Evaluation of enzyme inhibitors of pregnancy associated oxytocinase: application to the measurement of plasma immunoreactive oxytocin during human labour.

The presence of the human placental enzyme, oxytocinase, in blood samples taken during pregnancy causes major methological problems in the radioimmunoassay for plasma oxytocin. Inadequate inhibition of the enzyme activity may lead to spuriously high or low values of plasma oxytocin. This study systematically investigates a variety of enzyme inhibitors. The optimum inhibitory system was obtained by the addition of 10 microliters of cold 125 mmol/l 1.10 phenanthrolene and 1 mol/l EDTA per ml of whole blood into the syringe. Complete enzyme inhibition was maintained for up to 60 min, during which time the lithium heparinized plasma samples were extracted by the Florisil method. Following extraction there was no enzyme activity in the extract residue. Concentrations of phenanthrolene and EDTA necessary to eliminate enzyme activity were 50- and 10-fold greater, respectively, than in any previously reported method. Recovery of synthetic oxytocin added to pregnancy plasma with inhibitors was 80% or higher, over the concentration range 1-100 pmol/l. Extract residue could be stored at -20 degrees C for up to 7 weeks.

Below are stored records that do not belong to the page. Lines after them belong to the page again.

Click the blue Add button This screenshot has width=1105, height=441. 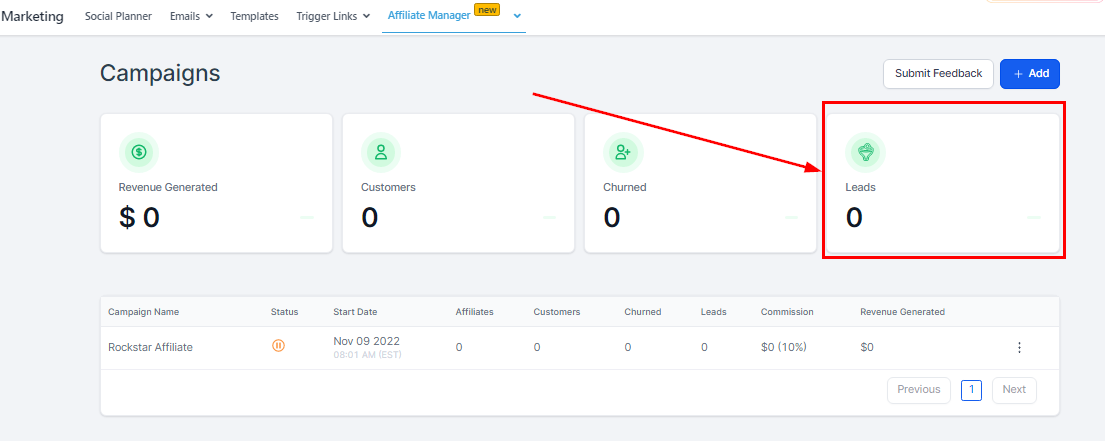point(1029,73)
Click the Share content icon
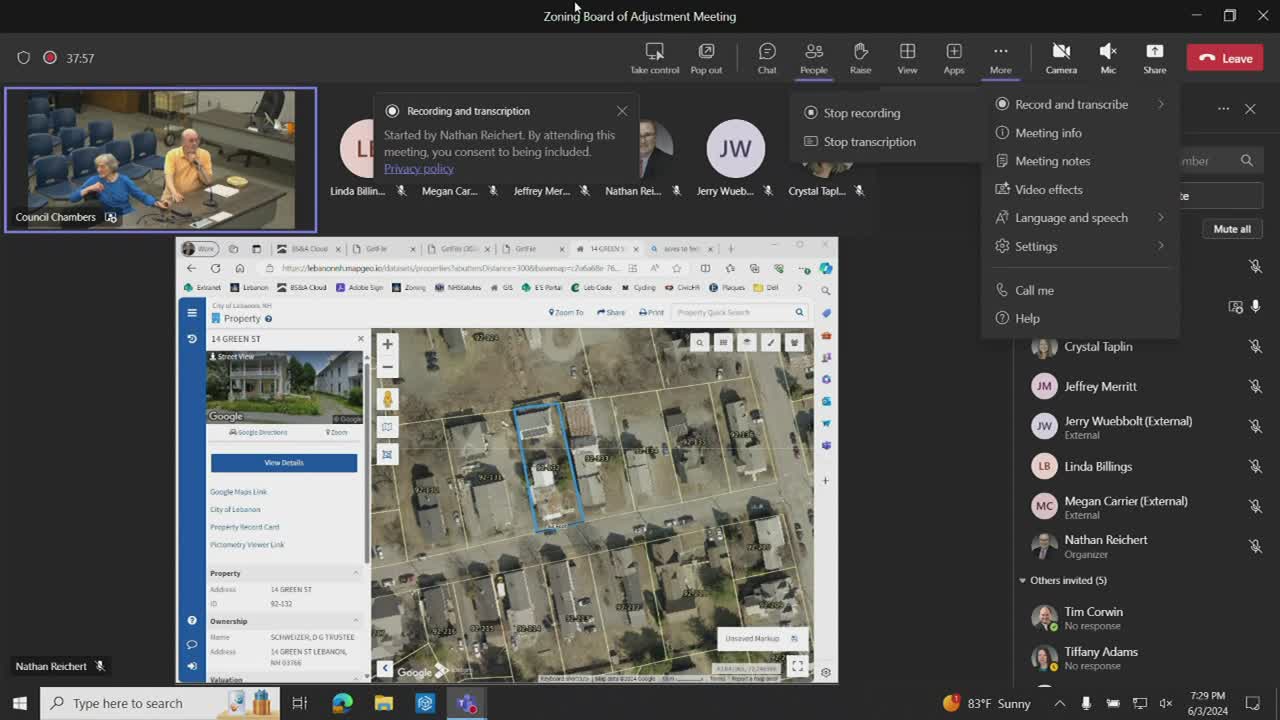This screenshot has height=720, width=1280. click(1154, 57)
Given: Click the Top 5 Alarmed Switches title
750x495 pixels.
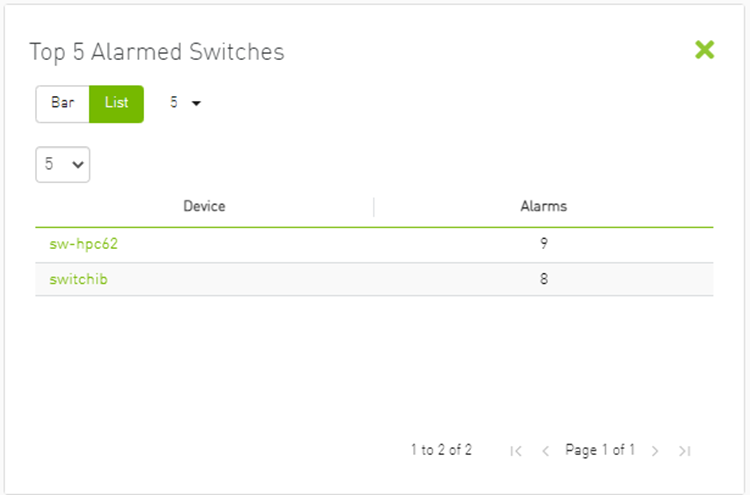Looking at the screenshot, I should 157,52.
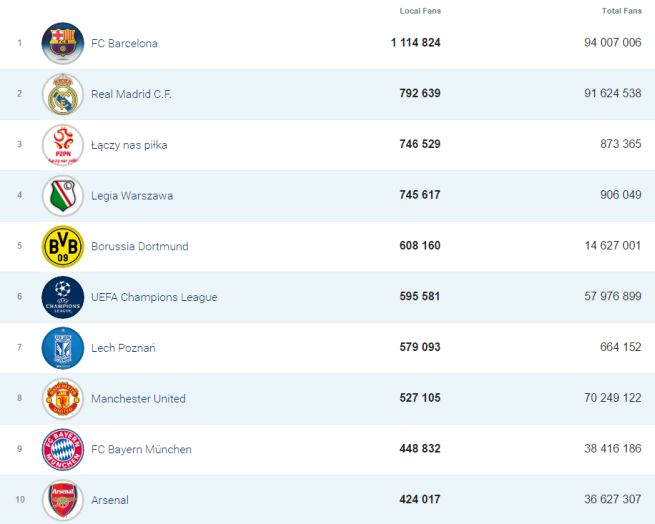Open the FC Barcelona page link

(124, 44)
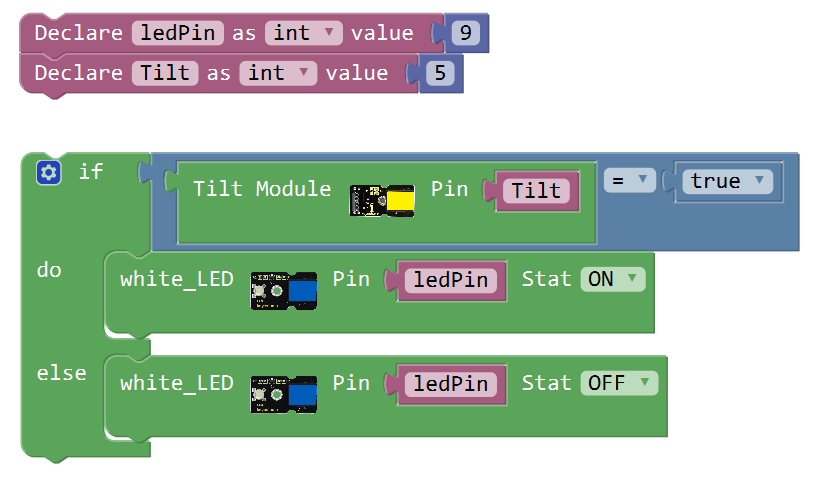Change the Stat OFF dropdown
This screenshot has height=484, width=820.
pyautogui.click(x=619, y=383)
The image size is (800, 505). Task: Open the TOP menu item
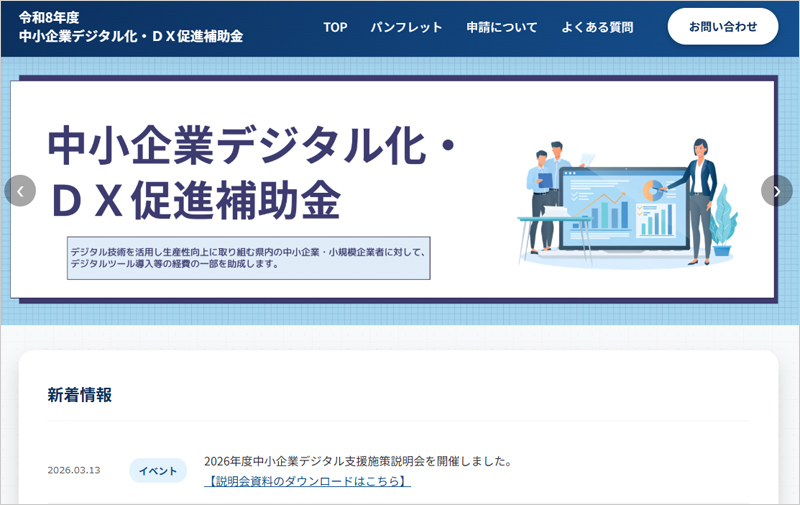click(335, 27)
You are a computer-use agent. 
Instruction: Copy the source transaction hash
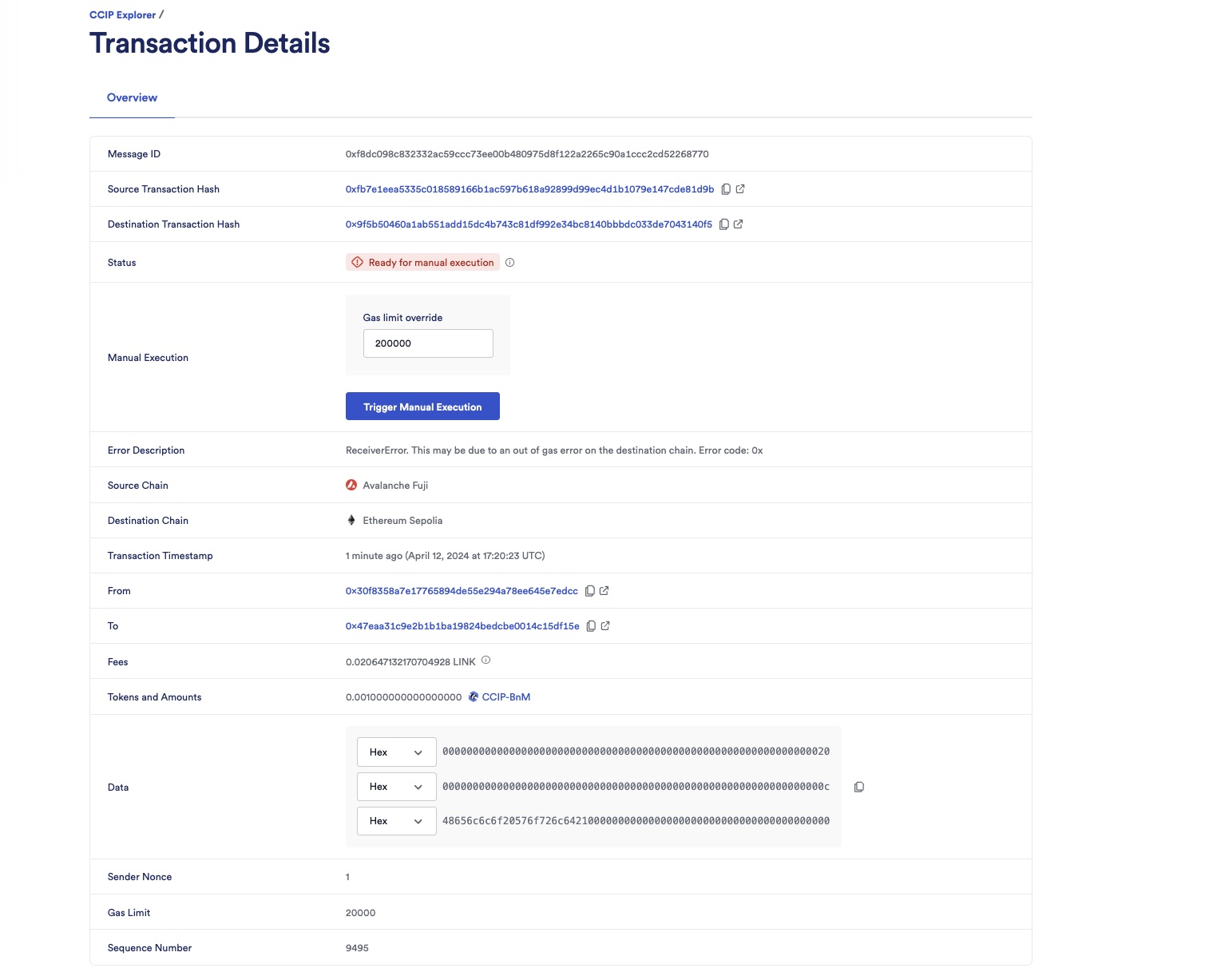pos(726,189)
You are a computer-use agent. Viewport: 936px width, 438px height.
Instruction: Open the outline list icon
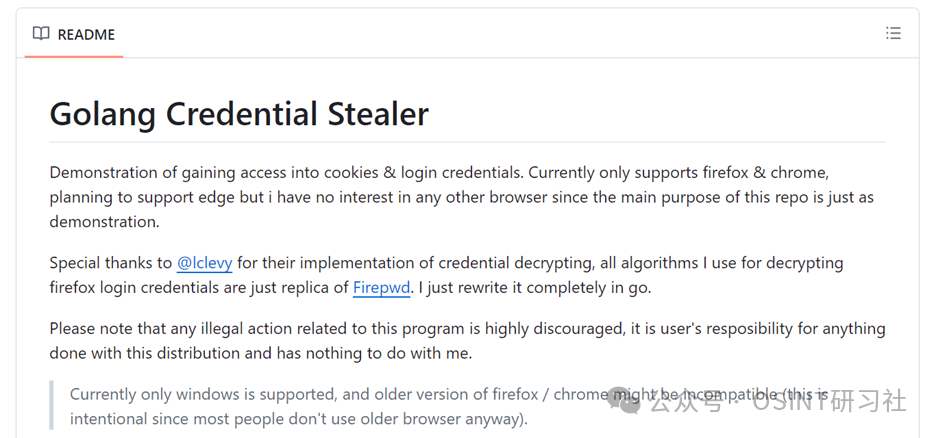point(893,33)
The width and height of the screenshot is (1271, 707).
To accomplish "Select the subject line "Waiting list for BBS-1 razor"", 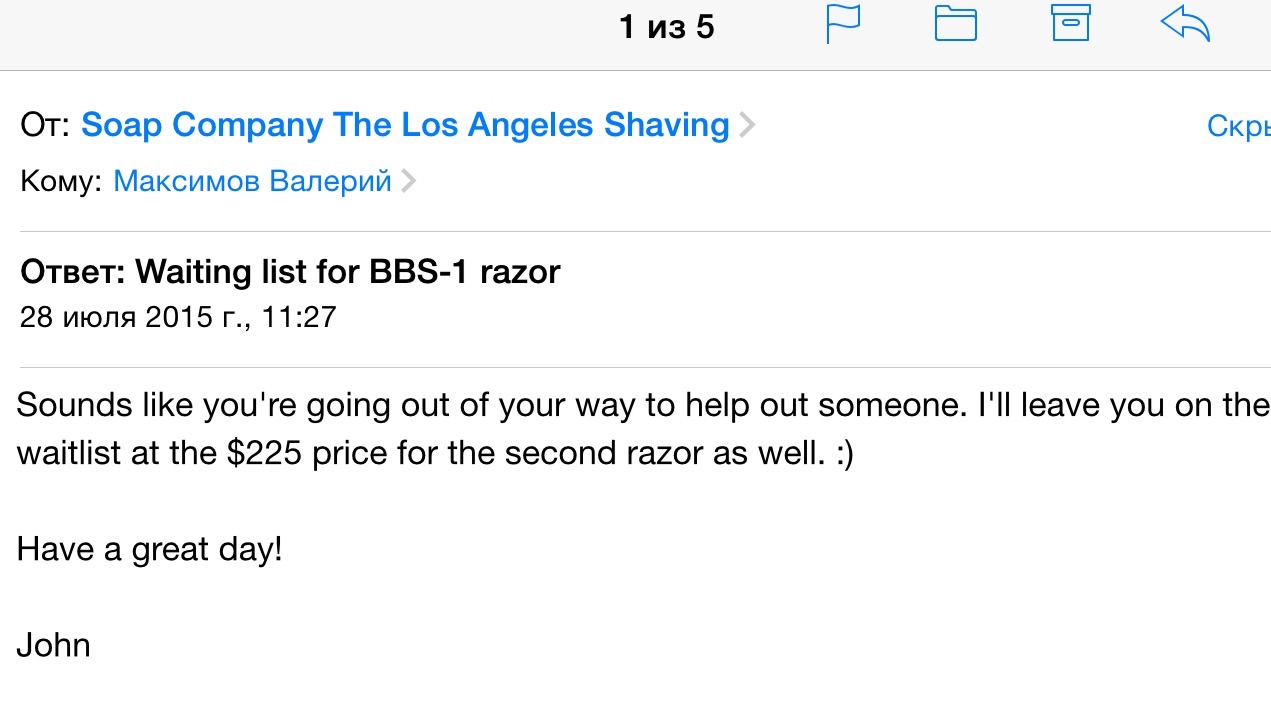I will click(346, 271).
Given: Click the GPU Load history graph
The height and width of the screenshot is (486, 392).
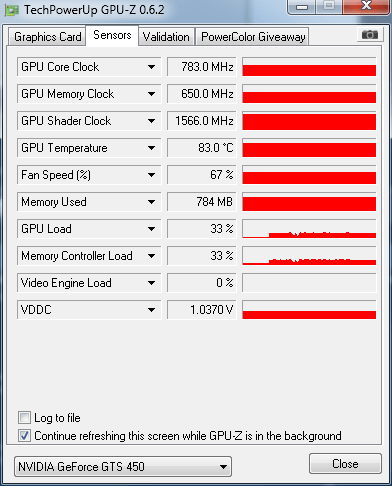Looking at the screenshot, I should pyautogui.click(x=309, y=229).
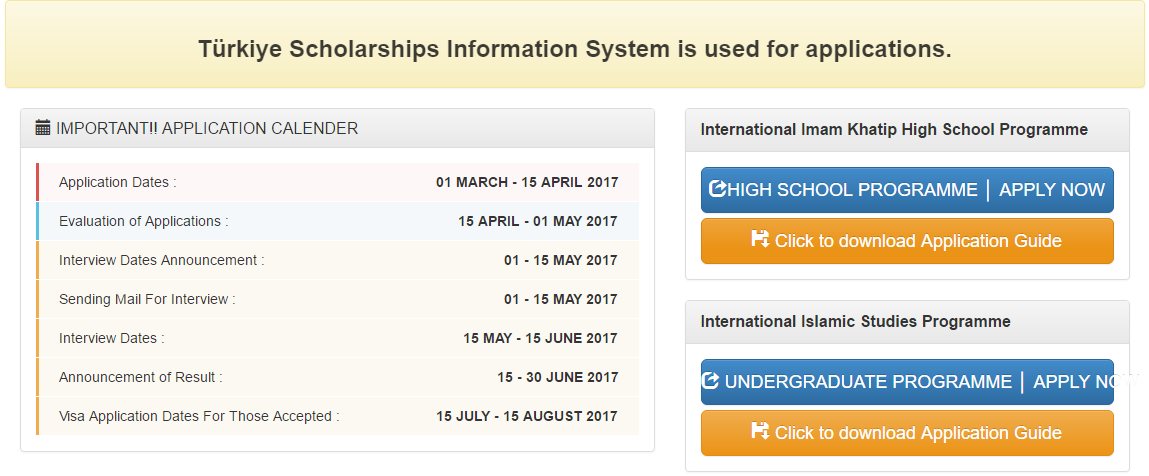This screenshot has height=476, width=1149.
Task: Select the Evaluation of Applications row
Action: click(x=337, y=221)
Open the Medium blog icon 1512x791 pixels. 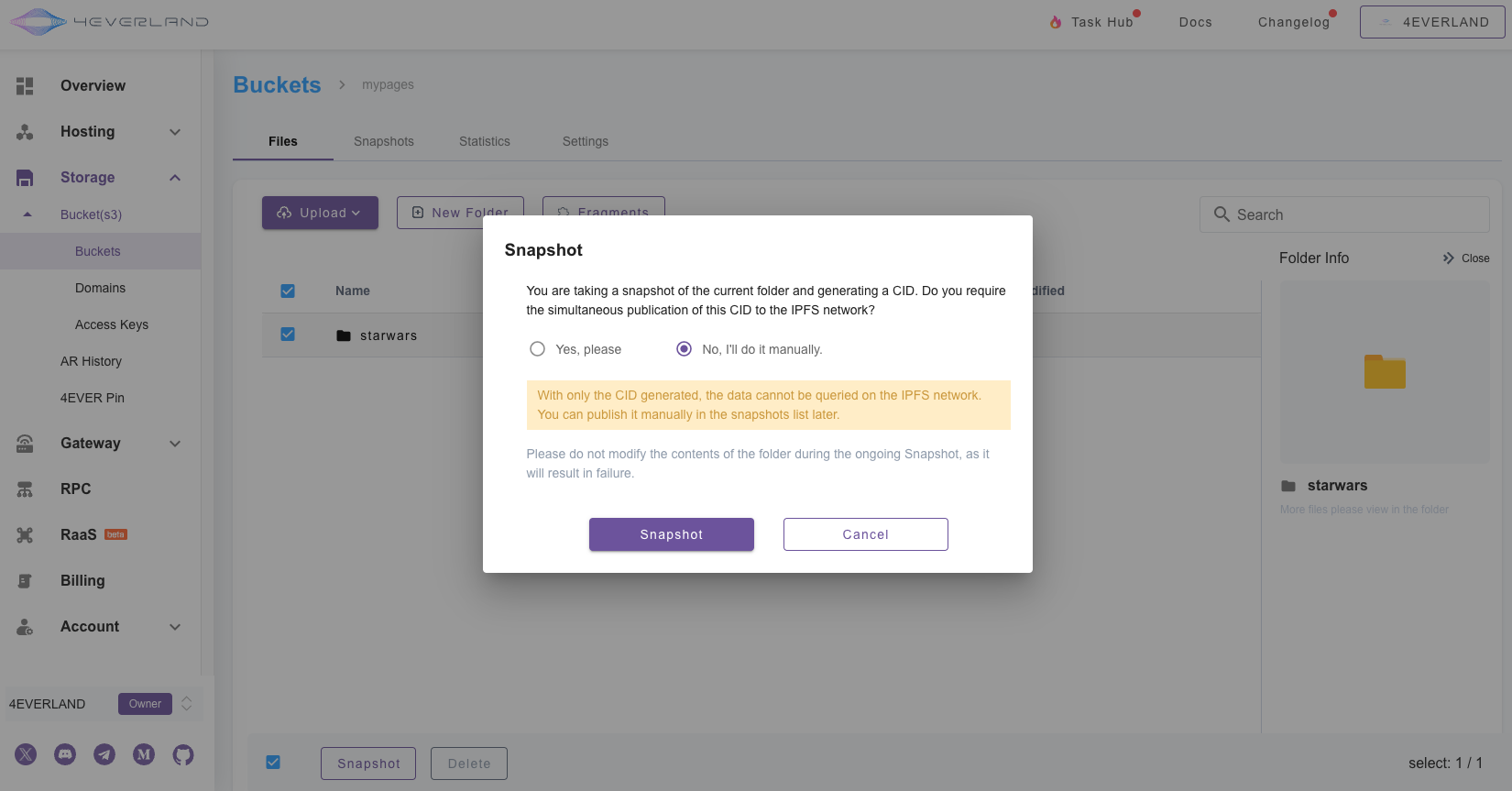[144, 754]
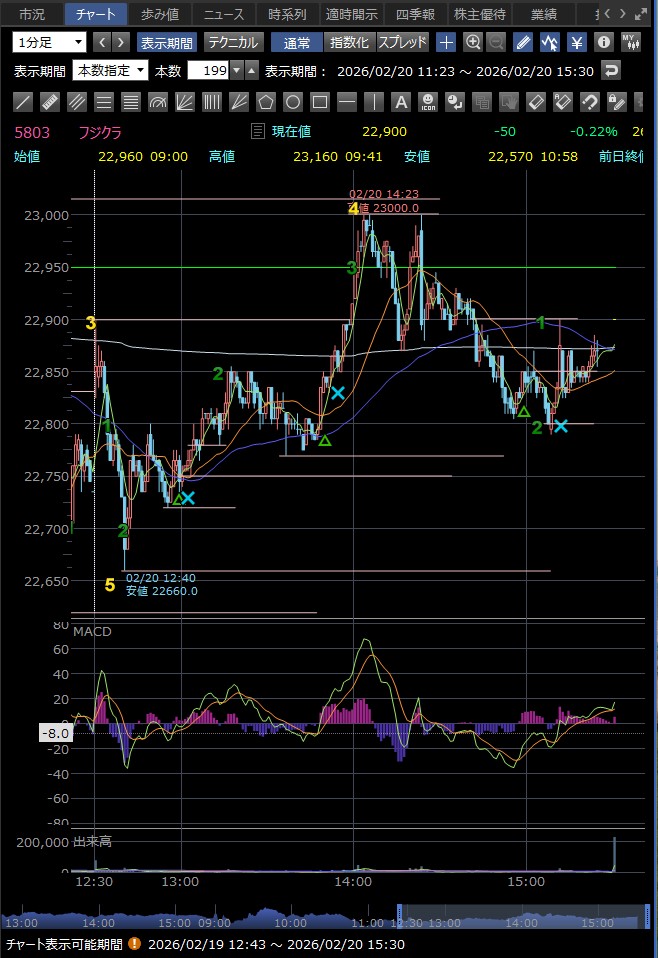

Dilutions of pregnancy plasma extracts ran parallel to the oxytocin standard curve. Studies on plasma concentrations of oxytocin (OT) during the first stage of labour in 6 patients showed that 3 had pulsatile plasma OT, peak values ranging from 4-10 pmol/l in phase with uterine concentrations, but 2 who had regular uterine activity had no episodic changes in plasma OT. One patient with hypocontractile labour had low non-fluctuating plasma OT.